You can encode the data in CSR format and replace FC with sparse.dot and broadcast_add. You can see the linear classification example here: https://github.com/apache/incubator-mxnet/tree/master/example/sparse


#3

@eric-haibin-lin I tried encoding the data in CSR format and replacing ndarray.FullyConnected with nd.sparse.dot, but I found its efficiency became even worse. My code is as following:
original: time cost 0:00:00.365667
#out1 = mx.nd.FullyConnected(features, self.w1.data(ctx), self.b1.data(ctx), num_hidden=self.num_hidden) #act1 = mx.nd.Activation(out1, act_type=‘relu’)

new: time cost 0:00:00.495941
out1 = mx.nd.sparse.dot(features, self.w1.data(ctx))
act1 = mx.nd.broadcast_add(out1, self.b1.data(ctx))

where w1 is weight matrix, and b1 is bias matrix. Features is the input, which is a 200 X 1000000 matrix with about 2000 non-zero values. And I have encoded it in CSR format.


#4

Hi @tppppppppp
Did you call act1.wait_to_read() to make sure the operation is completed?
https://mxnet.incubator.apache.org/tutorials/basic/ndarray.html#lazy-evaluation-and-automatic-parallelization


#5

@eric-haibin-lin I called act1.asnumpy() instead.


#6

I am a bit confused - what is the shape of w1 you are using? FullyConnected is calculating feature dot w1_transpose, which is different from dot(feature,w1). Are you getting consistent result here?

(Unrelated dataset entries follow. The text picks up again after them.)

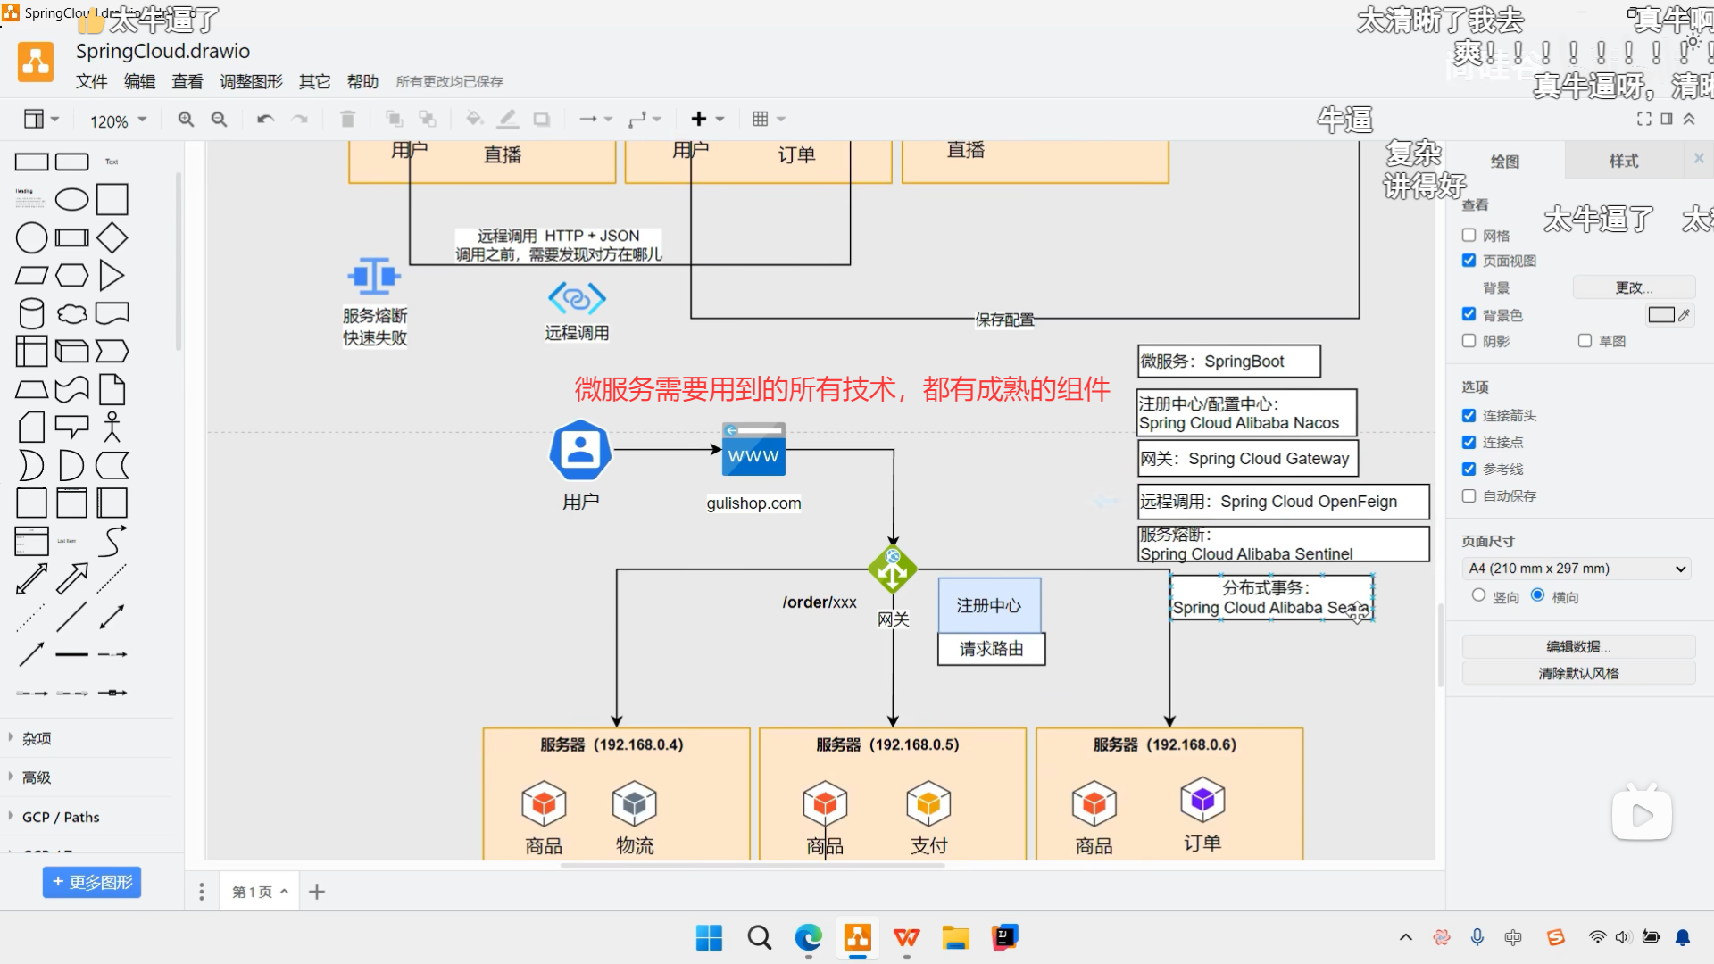Enter fullscreen mode via top-right icon
This screenshot has height=964, width=1714.
pyautogui.click(x=1645, y=118)
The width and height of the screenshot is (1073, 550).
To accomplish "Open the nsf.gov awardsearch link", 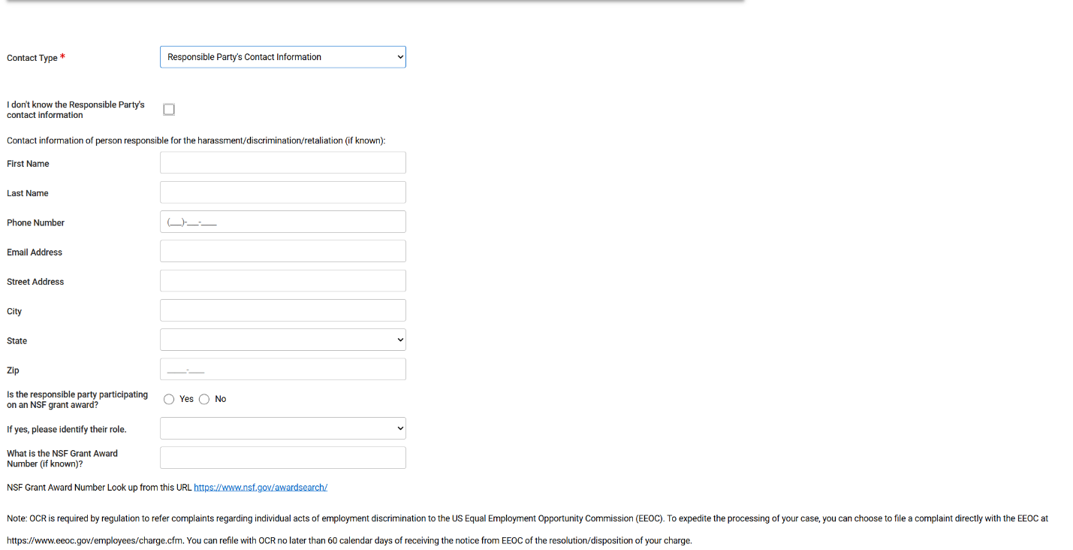I will click(261, 488).
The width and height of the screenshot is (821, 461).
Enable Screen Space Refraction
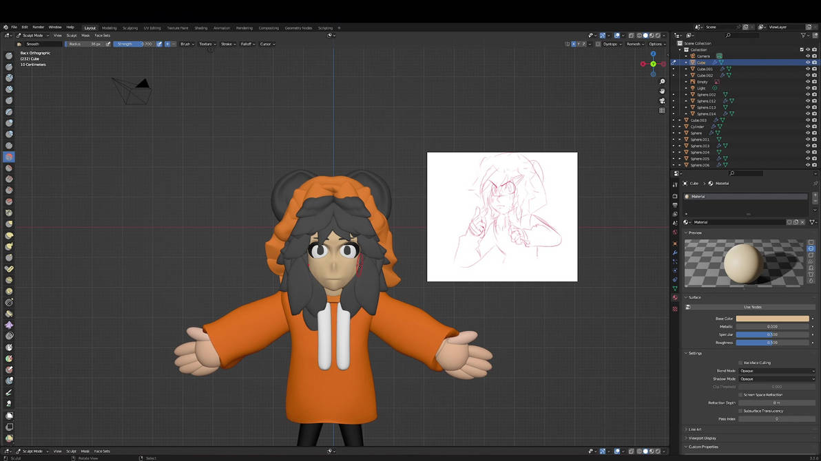(x=740, y=395)
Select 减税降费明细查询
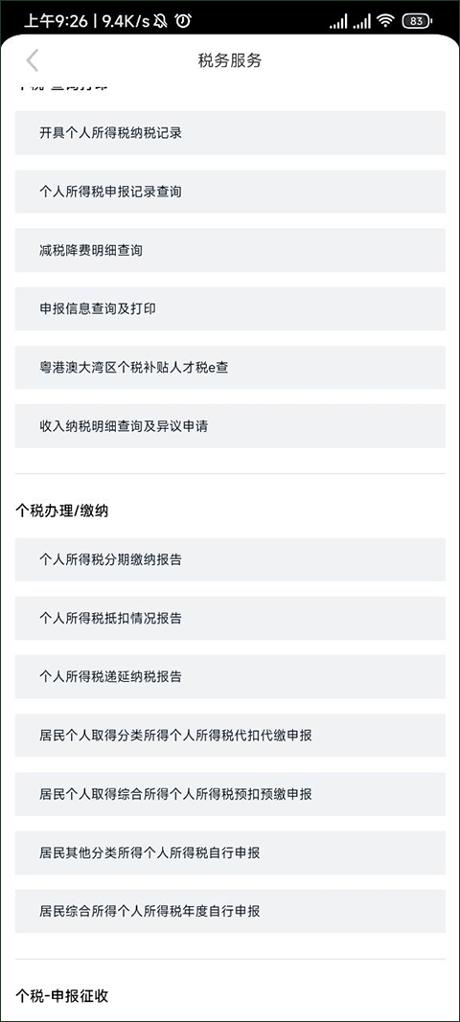Screen dimensions: 460x1022 coord(230,250)
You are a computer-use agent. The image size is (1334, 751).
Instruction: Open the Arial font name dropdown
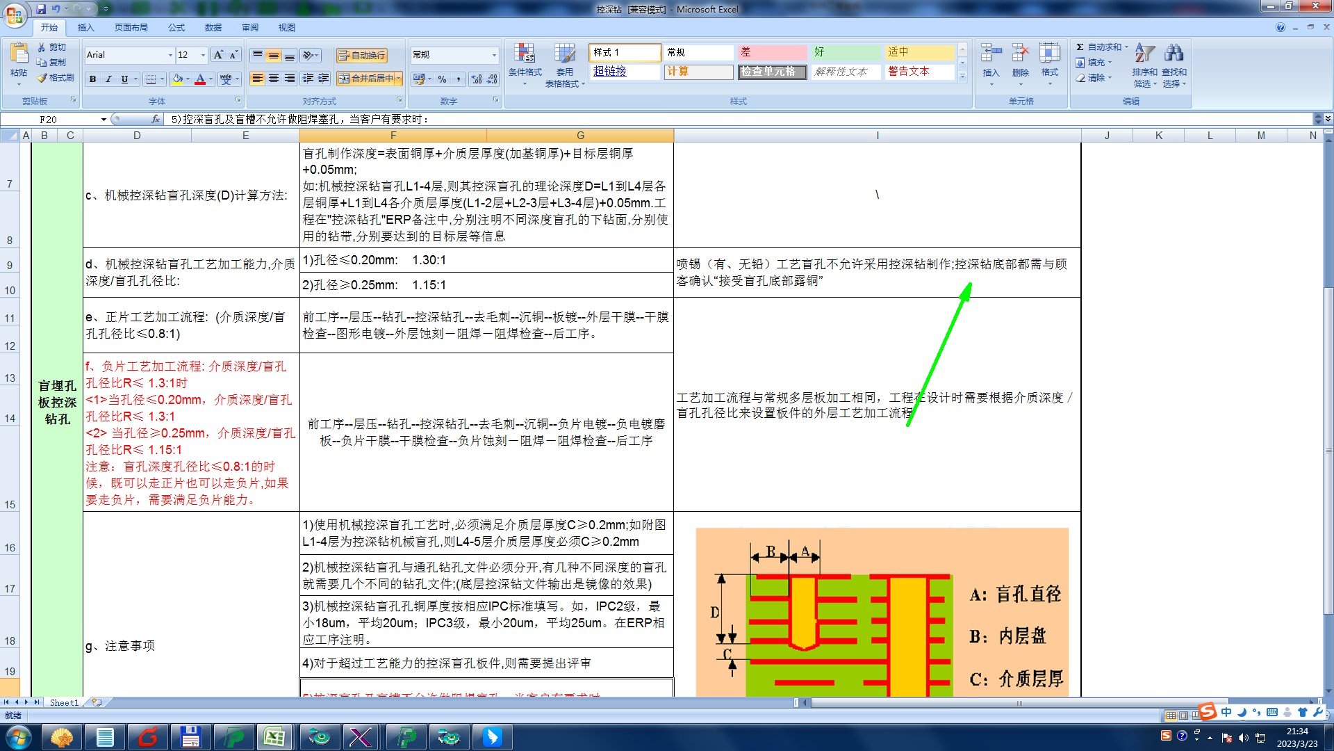tap(170, 55)
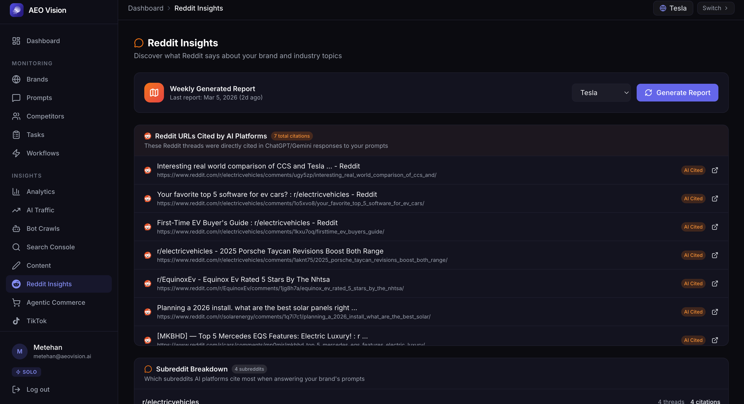Click the SOLO plan badge
Image resolution: width=744 pixels, height=404 pixels.
26,372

The following code works for me:

import mxnet as mx
import scipy.sparse as spsp
csr = spsp.rand(200, 1000000, format='csr', density=0.00001)
x_sparse = mx.nd.sparse.csr_matrix(csr)
w = mx.nd.ones((1000000, 100))
import time
mx.nd.waitall();
a = time.time(); 
y = mx.nd.sparse.dot(x_sparse, w); 
y.wait_to_read(); 
b = time.time(); 
print(b-a);
# 0.00143098831177

w_t = w.T
x_dense = x_sparse.tostype('default')
mx.nd.waitall();
c = time.time(); 
y2 = mx.nd.FullyConnected(x_dense, w_t, no_bias=True, num_hidden=100);
y2.wait_to_read(); 
d = time.time(); 
print(d - c);
# 0.451608896255

#7

but have you tried it with gpu


#8
import mxnet as mx
import scipy.sparse as spsp


csr = spsp.rand(200, 1000000, format='csr', density=0.00001).astype('float32')
x_sparse = mx.nd.sparse.csr_matrix(csr).as_in_context(mx.gpu())
w = mx.nd.ones((1000000, 100)).as_in_context(mx.gpu())
import time
mx.nd.waitall();
a = time.time();
y = mx.nd.sparse.dot(x_sparse, w);
y.wait_to_read();
b = time.time();
print(b-a);
# 0.3979964256286621

w_t = w.T
x_dense = x_sparse.tostype('default')
mx.nd.waitall();
c = time.time();
y2 = mx.nd.FullyConnected(x_dense, w_t, no_bias=True, num_hidden=100);
y2.wait_to_read();
d = time.time();
print(d - c);
# 0.0007915496826171875

correct me if there is anything went wrong, thx!